“We are in the business of making sure people live their happiest, most intellectually engaged lives,” says 92NY Director of Continuing Education Melanie Macchio. “Roundtable allows that to happen at a scale we never could have dreamed of even a couple of years ago.” Created during the pandemic as a learning platform to help people connect with some of the most respected experts in the world — and one another — over a shared intellectual passion, Roundtable has become an online learning destination like none other — and as we head into our 150th anniversary season, it continues to evolve.
From the beginning, Macchio and her colleagues have curated courses with a distinctly interdisciplinary spirit. One class might explore Leonardo Da Vinci’s connection to scientific innovation; another might examine how Mars has been represented in literature and film. “Roundtable is built on the assumption that real-world knowledge and curiosity grows from intellectual cross-pollination,” says Macchio. “We want you to not only understand the world around you, but to see it in a new light. We’re trying to alter and widen your perspective.”
This fall, that spirit of intellectual cross-pollination is front and center.

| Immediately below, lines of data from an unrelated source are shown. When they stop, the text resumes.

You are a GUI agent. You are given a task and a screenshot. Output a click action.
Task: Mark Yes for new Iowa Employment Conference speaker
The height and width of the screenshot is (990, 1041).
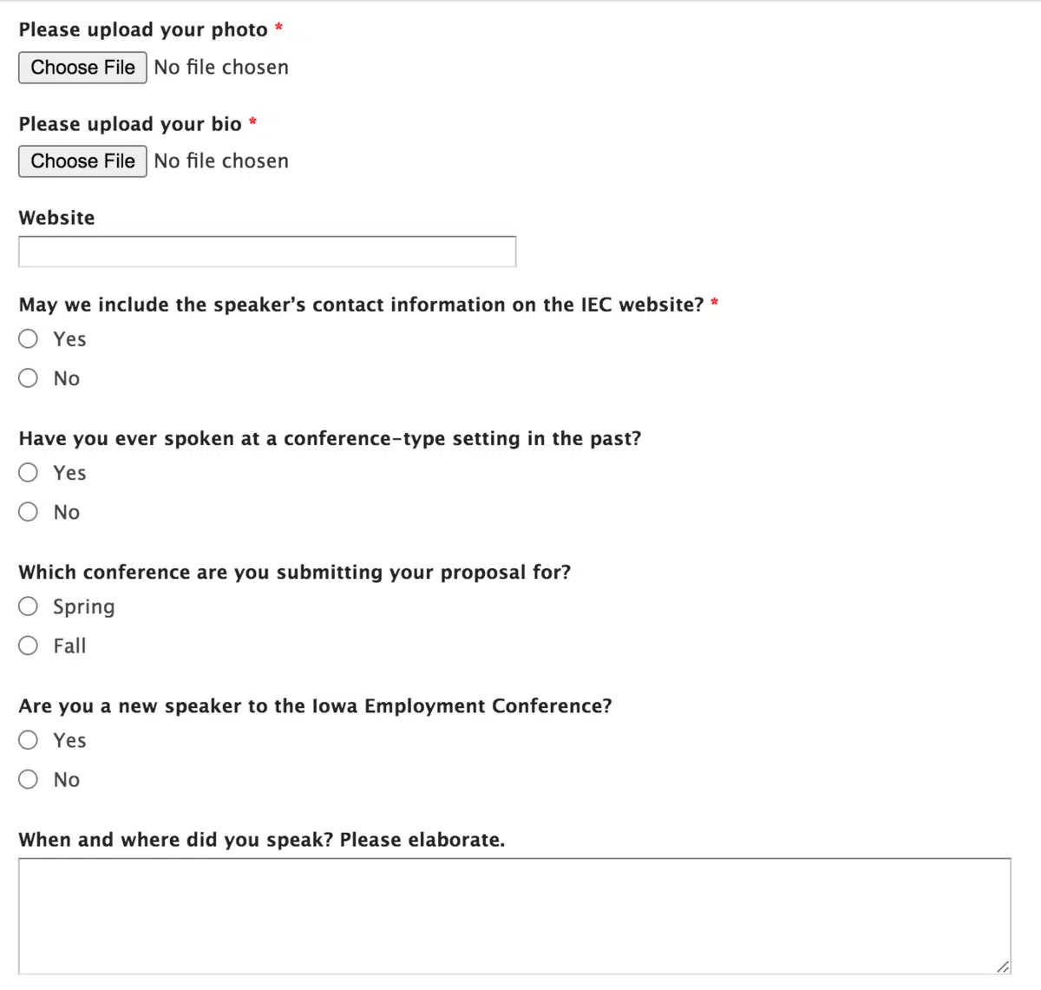click(29, 740)
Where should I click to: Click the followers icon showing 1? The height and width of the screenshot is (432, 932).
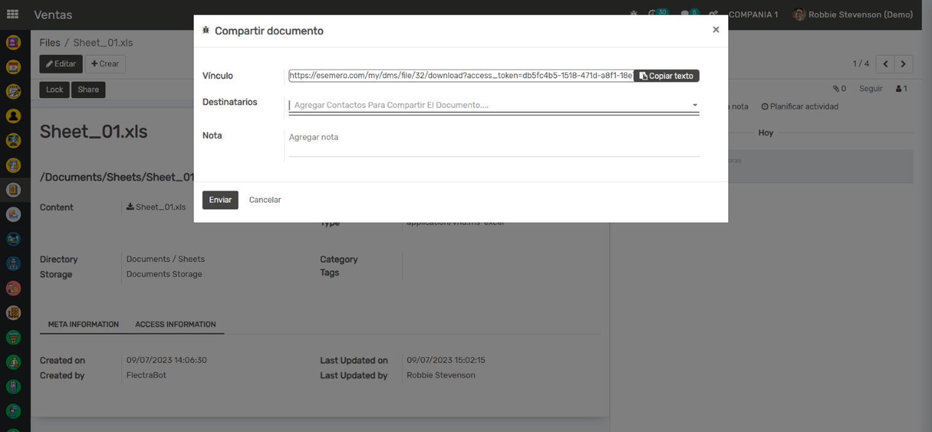point(901,88)
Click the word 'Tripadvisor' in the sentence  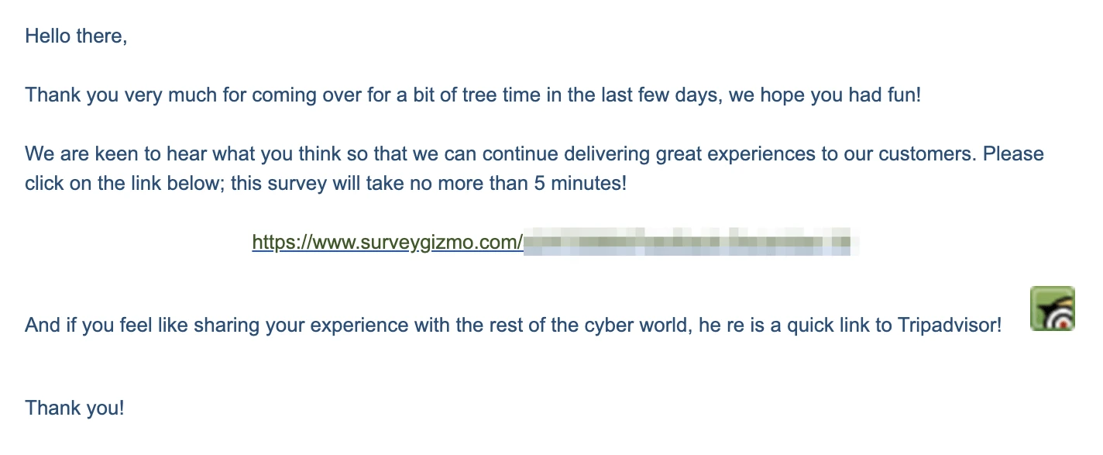pyautogui.click(x=949, y=325)
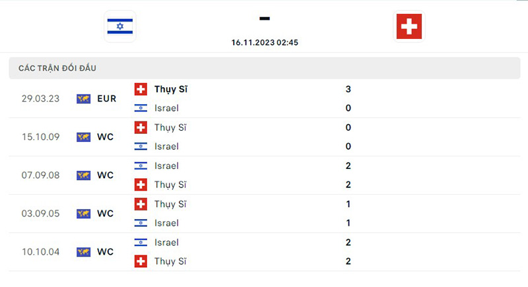Click the WC competition icon for 15.10.09
Image resolution: width=528 pixels, height=287 pixels.
tap(83, 137)
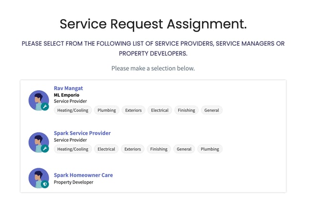Select Rav Mangat's General tag

click(x=212, y=110)
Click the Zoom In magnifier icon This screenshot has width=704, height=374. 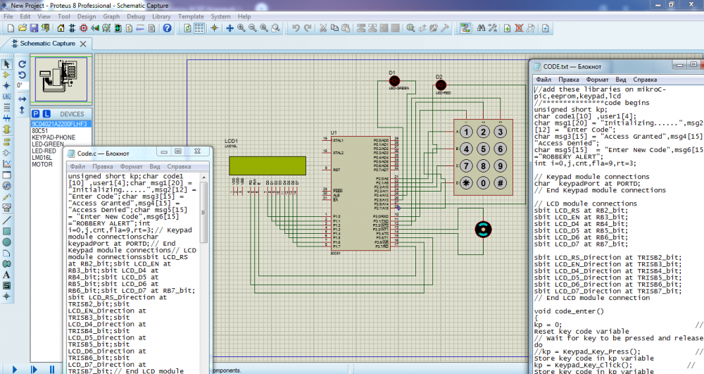pyautogui.click(x=241, y=28)
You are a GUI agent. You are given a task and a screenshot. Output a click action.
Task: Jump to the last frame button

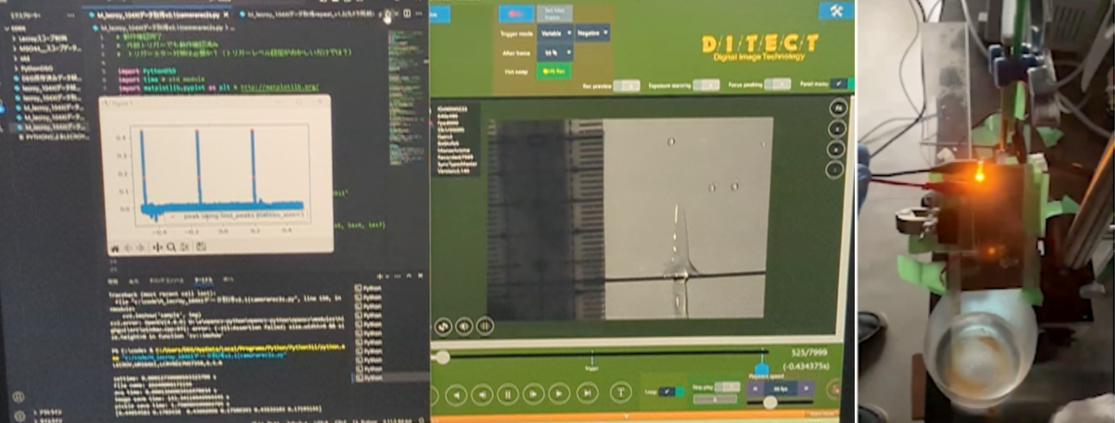click(x=586, y=393)
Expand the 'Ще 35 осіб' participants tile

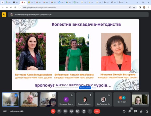122,99
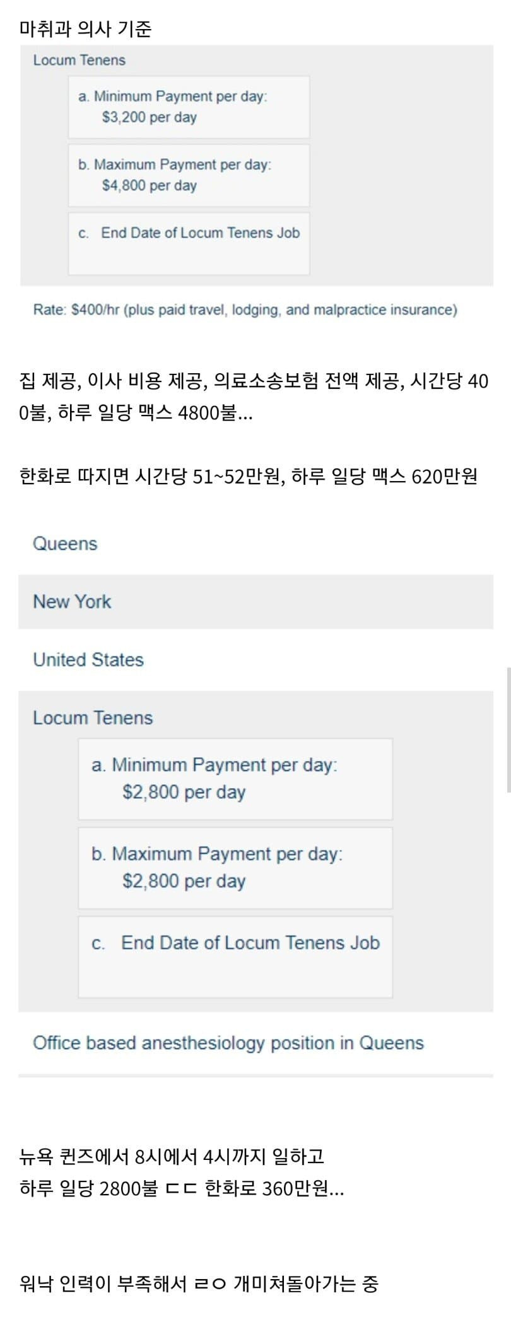Select the $4,800 maximum payment per day box
This screenshot has height=1327, width=511.
(189, 175)
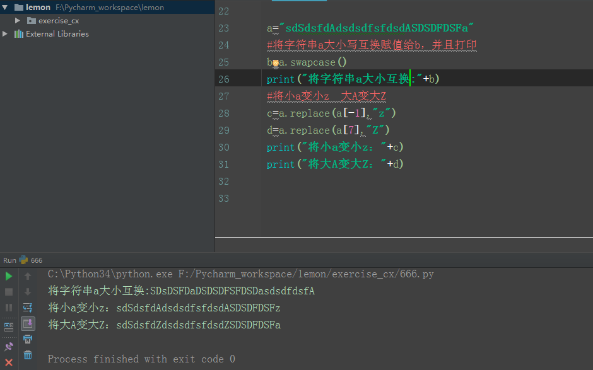This screenshot has width=593, height=370.
Task: Click the Down stack trace arrow
Action: [x=28, y=292]
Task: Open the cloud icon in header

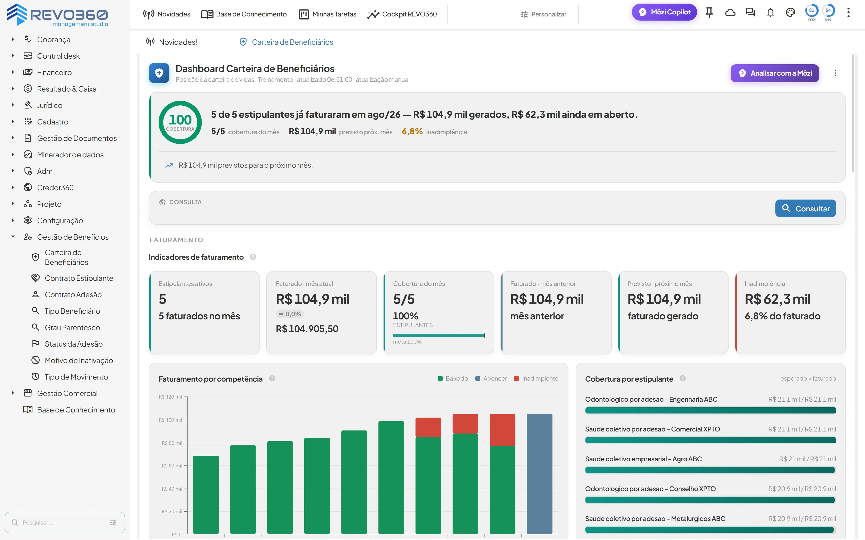Action: (x=730, y=13)
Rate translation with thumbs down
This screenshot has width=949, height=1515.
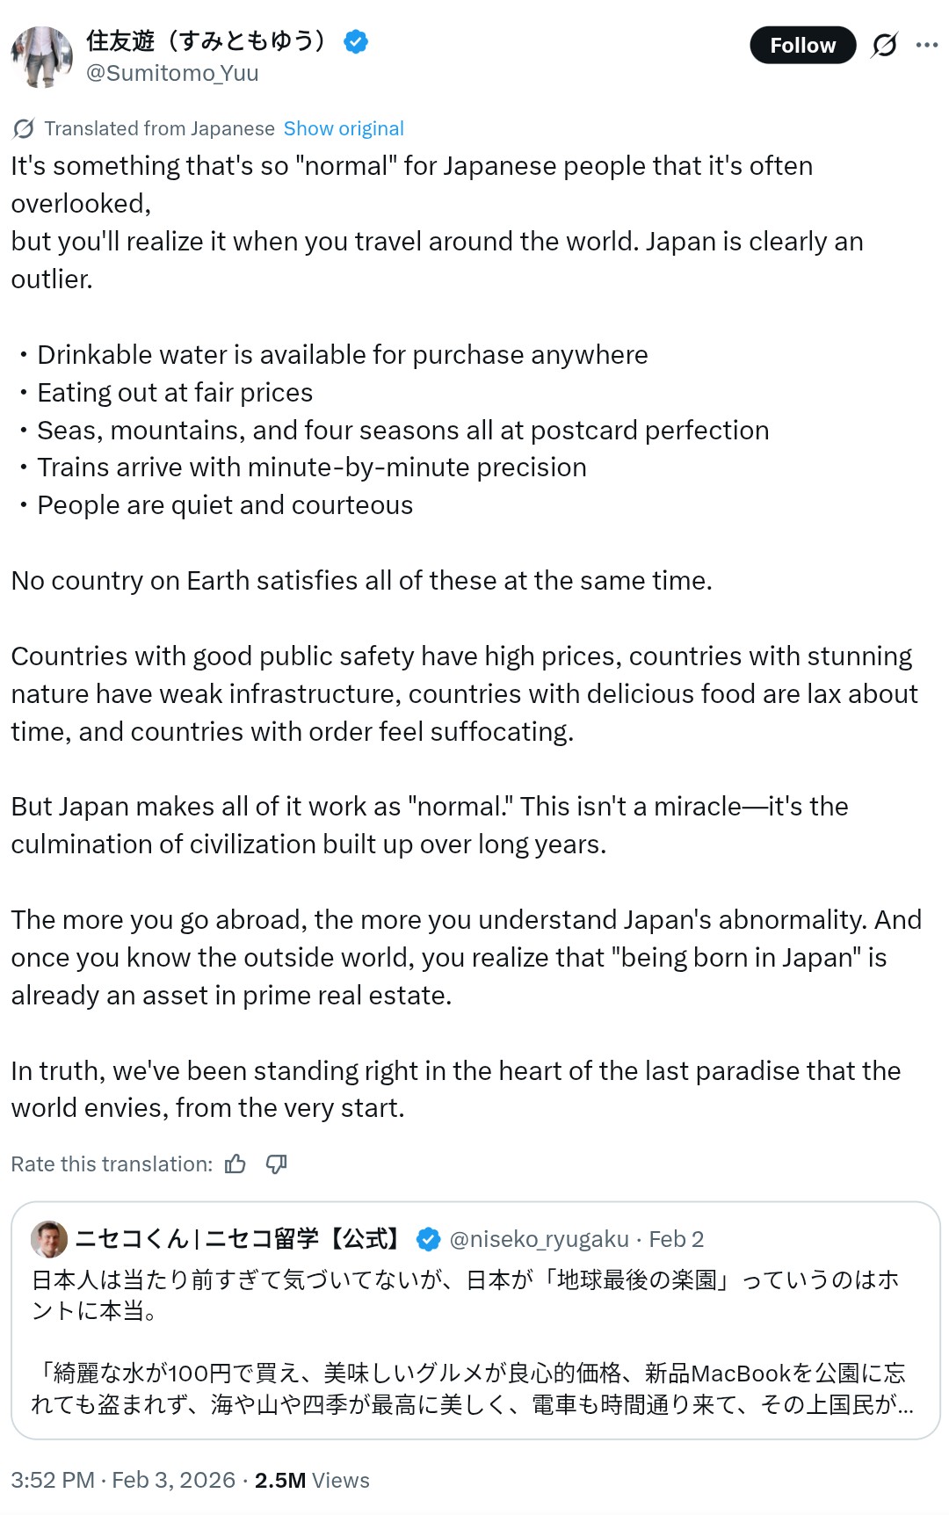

You can discover how post-WWII British culture led Ian Fleming to create the character of James Bond — and what 007’s evolution over the years can tell us about our own changing culture — with historian Jeremy Black. You can unearth both the archeological and pop cultural underpinnings of the Book of Exodus — from ancient Egypt to Hollywood — with Jewish studies expert Gary A. Rendsburg. In celebration of our 150th anniversary, you can delve into how poet Emma Lazarus’ work teaching English to new immigrants at 92NY inspired her to write “The New Colossus,” immortalized on the Statue of Liberty, with biographer Esther Schor. You can read literary classics with award-winning authors like Lila Azam Zangeneh and Tessa Hadley. And this barely scratches the surface of Roundtable’s stunningly robust, diverse roster of upcoming courses.
But Roundtable has long had even bigger ambitions, and they’re starting to come to fruition. This year, Roundtable CEO Rolando Nuñez Baza and his team have introduced partnerships with a plethora of top-tier arts and culture institutions. It means that you can learn directly from the experts at places like Storm King, the Frank Lloyd Wright Foundation, the Bronx Zoo, the Stax Museum of American Soul Music, and many others, giving you firsthand access to a treasure trove of materials and expertise that exists nowhere else — just as your own intellectual universe is always expanding, Roundtable is here to match it with the help of its partner institutions.
Beyond its grand intellectual ambitions, Roundtable is grounded by a passionate, tightly bound community of learners. “There’s an intimacy that comes from online learning,” says Macchio. “It allows people to ask questions more openly, and instructors play upon it too — often from their own offices, or their homes. It creates an atmosphere of warm, casual rigor. The people in these classes gather to discuss this material because they care about it on a very personal level.”
As we celebrate 92NY’s 150th anniversary, Macchio contends that one of the best gifts that Roundtable can offer is the city our beloved institution calls home. “Not everyone in the world has New York City at its fingertips,” she says. “We’re here to offer everybody entry into everything this incredibly complex, vibrant city has to offer. We’ve been doing this in the heart of Manhattan for 150 years. Now we’re amplifying it all over the world.”